**Available data**

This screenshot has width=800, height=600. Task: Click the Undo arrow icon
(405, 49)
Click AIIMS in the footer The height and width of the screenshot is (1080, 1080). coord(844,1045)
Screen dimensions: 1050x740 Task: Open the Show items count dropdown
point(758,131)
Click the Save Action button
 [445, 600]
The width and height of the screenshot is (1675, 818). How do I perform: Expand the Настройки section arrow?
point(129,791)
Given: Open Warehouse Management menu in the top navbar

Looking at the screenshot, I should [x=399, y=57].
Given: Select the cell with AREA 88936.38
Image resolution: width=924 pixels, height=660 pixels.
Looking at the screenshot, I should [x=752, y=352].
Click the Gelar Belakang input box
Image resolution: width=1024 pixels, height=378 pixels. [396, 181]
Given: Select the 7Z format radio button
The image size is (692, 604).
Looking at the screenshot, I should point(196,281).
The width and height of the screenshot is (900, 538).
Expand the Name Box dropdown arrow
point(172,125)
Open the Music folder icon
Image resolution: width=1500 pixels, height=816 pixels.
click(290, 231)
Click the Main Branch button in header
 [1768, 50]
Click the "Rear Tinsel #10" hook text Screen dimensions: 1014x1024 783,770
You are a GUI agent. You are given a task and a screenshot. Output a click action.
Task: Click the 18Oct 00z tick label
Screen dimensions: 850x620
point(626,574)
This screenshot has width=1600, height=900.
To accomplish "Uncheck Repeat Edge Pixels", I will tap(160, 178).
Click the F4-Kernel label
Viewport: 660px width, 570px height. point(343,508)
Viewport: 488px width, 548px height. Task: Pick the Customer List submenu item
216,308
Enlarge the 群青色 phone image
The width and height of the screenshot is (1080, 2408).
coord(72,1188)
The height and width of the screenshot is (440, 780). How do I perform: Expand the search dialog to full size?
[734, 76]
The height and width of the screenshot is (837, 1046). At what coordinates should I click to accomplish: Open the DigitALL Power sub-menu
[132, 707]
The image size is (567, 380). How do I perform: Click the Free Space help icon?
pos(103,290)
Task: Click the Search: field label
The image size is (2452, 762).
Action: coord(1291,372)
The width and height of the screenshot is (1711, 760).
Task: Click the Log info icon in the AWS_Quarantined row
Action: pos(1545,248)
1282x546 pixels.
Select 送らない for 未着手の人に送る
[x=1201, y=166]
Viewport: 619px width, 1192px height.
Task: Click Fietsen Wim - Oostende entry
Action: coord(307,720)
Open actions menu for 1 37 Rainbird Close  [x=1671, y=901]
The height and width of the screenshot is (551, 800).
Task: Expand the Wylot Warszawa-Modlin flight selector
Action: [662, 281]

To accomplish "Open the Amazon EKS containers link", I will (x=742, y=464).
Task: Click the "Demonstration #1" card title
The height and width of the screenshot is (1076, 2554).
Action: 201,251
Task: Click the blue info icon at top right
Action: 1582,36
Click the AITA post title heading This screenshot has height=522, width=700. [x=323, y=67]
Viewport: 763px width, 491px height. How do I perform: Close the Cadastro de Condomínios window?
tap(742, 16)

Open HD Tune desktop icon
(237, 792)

**Task prompt**
Retype the material exactly, including every line.

**Response area**
This screenshot has width=800, height=600. Task: Click the Undo arrow icon
(405, 49)
Click AIIMS in the footer The height and width of the screenshot is (1080, 1080). coord(844,1045)
Screen dimensions: 1050x740 Task: Open the Show items count dropdown
point(758,131)
Click the Save Action button
 [445, 600]
The width and height of the screenshot is (1675, 818). How do I perform: Expand the Настройки section arrow?
point(129,791)
Given: Open Warehouse Management menu in the top navbar

Looking at the screenshot, I should [x=399, y=57].
Given: Select the cell with AREA 88936.38
Image resolution: width=924 pixels, height=660 pixels.
Looking at the screenshot, I should [x=752, y=352].
Click the Gelar Belakang input box
Image resolution: width=1024 pixels, height=378 pixels. [396, 181]
Given: Select the 7Z format radio button
The image size is (692, 604).
Looking at the screenshot, I should point(196,281).
The width and height of the screenshot is (900, 538).
Expand the Name Box dropdown arrow
point(172,125)
Open the Music folder icon
Image resolution: width=1500 pixels, height=816 pixels.
click(290, 231)
Click the Main Branch button in header
 [1768, 50]
Click the "Rear Tinsel #10" hook text Screen dimensions: 1014x1024 783,770
You are a GUI agent. You are given a task and a screenshot. Output a click action.
Task: Click the 18Oct 00z tick label
Screen dimensions: 850x620
point(626,574)
This screenshot has width=1600, height=900.
To accomplish "Uncheck Repeat Edge Pixels", I will tap(160, 178).
Click the F4-Kernel label
Viewport: 660px width, 570px height. point(343,508)
Viewport: 488px width, 548px height. Task: Pick the Customer List submenu item
216,308
Enlarge the 群青色 phone image
The width and height of the screenshot is (1080, 2408).
coord(72,1188)
The height and width of the screenshot is (440, 780). How do I perform: Expand the search dialog to full size?
[734, 76]
The height and width of the screenshot is (837, 1046). At what coordinates should I click to accomplish: Open the DigitALL Power sub-menu
[132, 707]
The image size is (567, 380). How do I perform: Click the Free Space help icon?
pos(103,290)
Task: Click the Search: field label
The image size is (2452, 762).
Action: coord(1291,372)
The width and height of the screenshot is (1711, 760).
Task: Click the Log info icon in the AWS_Quarantined row
Action: pos(1545,248)
1282x546 pixels.
Select 送らない for 未着手の人に送る
[x=1201, y=166]
Viewport: 619px width, 1192px height.
Task: Click Fietsen Wim - Oostende entry
Action: coord(307,720)
Open actions menu for 1 37 Rainbird Close  [x=1671, y=901]
The height and width of the screenshot is (551, 800).
Task: Expand the Wylot Warszawa-Modlin flight selector
Action: [662, 281]

To accomplish "Open the Amazon EKS containers link", I will (x=742, y=464).
Task: Click the "Demonstration #1" card title
The height and width of the screenshot is (1076, 2554).
Action: 201,251
Task: Click the blue info icon at top right
Action: 1582,36
Click the AITA post title heading This screenshot has height=522, width=700. [x=323, y=67]
Viewport: 763px width, 491px height. How do I perform: Close the Cadastro de Condomínios window?
tap(742, 16)

Open HD Tune desktop icon
(237, 792)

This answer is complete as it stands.